- TASK DESCRIPTION: Quote all of the data below exactly, please.

◆ ◆ ◆

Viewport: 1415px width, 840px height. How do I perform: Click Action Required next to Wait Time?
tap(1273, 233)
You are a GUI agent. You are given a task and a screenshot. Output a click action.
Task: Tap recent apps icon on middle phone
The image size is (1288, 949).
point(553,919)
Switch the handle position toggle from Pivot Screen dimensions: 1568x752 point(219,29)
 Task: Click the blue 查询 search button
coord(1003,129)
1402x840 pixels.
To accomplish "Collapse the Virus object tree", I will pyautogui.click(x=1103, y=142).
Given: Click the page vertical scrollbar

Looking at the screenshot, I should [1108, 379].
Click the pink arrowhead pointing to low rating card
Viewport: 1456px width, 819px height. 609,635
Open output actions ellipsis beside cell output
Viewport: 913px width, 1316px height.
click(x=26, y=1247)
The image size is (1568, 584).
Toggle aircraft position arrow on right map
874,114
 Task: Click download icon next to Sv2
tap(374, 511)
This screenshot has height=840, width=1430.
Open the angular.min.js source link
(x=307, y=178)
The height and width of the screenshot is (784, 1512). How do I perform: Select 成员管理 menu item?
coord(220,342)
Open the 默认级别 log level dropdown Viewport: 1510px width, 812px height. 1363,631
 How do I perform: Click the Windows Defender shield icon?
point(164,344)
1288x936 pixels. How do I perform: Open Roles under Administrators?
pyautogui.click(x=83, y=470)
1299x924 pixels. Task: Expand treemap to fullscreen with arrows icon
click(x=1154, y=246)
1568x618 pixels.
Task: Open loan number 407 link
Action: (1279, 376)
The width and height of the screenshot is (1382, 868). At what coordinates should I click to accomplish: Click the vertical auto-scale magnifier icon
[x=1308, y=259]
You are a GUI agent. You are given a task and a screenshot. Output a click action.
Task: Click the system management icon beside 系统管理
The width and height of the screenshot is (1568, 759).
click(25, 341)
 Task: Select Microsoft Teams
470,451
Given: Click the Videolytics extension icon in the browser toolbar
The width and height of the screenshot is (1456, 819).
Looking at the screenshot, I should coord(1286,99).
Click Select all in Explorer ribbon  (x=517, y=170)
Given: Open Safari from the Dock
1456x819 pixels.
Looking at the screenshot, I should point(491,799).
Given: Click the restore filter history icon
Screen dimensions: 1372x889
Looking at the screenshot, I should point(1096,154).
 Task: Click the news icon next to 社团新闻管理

◆ ◆ ◆

- RESULT FOR THIS EXERCISE:
Viewport: 1415px width, 840px height. How do I perform: Click Action Required next to Wait Time?
tap(1273, 233)
You are a GUI agent. You are given a task and a screenshot. Output a click action.
Task: Tap recent apps icon on middle phone
The image size is (1288, 949).
point(553,919)
Switch the handle position toggle from Pivot Screen dimensions: 1568x752 point(219,29)
 Task: Click the blue 查询 search button
coord(1003,129)
1402x840 pixels.
To accomplish "Collapse the Virus object tree", I will pyautogui.click(x=1103, y=142).
Given: Click the page vertical scrollbar

Looking at the screenshot, I should [1108, 379].
Click the pink arrowhead pointing to low rating card
Viewport: 1456px width, 819px height. 609,635
Open output actions ellipsis beside cell output
Viewport: 913px width, 1316px height.
click(x=26, y=1247)
The image size is (1568, 584).
Toggle aircraft position arrow on right map
874,114
 Task: Click download icon next to Sv2
tap(374, 511)
This screenshot has height=840, width=1430.
Open the angular.min.js source link
(x=307, y=178)
The height and width of the screenshot is (784, 1512). How do I perform: Select 成员管理 menu item?
coord(220,342)
Open the 默认级别 log level dropdown Viewport: 1510px width, 812px height. 1363,631
 How do I perform: Click the Windows Defender shield icon?
point(164,344)
1288x936 pixels. How do I perform: Open Roles under Administrators?
pyautogui.click(x=83, y=470)
1299x924 pixels. Task: Expand treemap to fullscreen with arrows icon
click(x=1154, y=246)
1568x618 pixels.
Task: Open loan number 407 link
Action: (1279, 376)
The width and height of the screenshot is (1382, 868). At what coordinates should I click to accomplish: Click the vertical auto-scale magnifier icon
[x=1308, y=259]
You are a GUI agent. You are given a task and a screenshot. Output a click action.
Task: Click the system management icon beside 系统管理
The width and height of the screenshot is (1568, 759).
click(25, 341)
 Task: Select Microsoft Teams
470,451
Given: Click the Videolytics extension icon in the browser toolbar
The width and height of the screenshot is (1456, 819).
Looking at the screenshot, I should coord(1286,99).
Click Select all in Explorer ribbon  (x=517, y=170)
Given: Open Safari from the Dock
1456x819 pixels.
Looking at the screenshot, I should point(491,799).
Given: Click the restore filter history icon
Screen dimensions: 1372x889
Looking at the screenshot, I should point(1096,154).
 Task: Click the news icon next to 社团新闻管理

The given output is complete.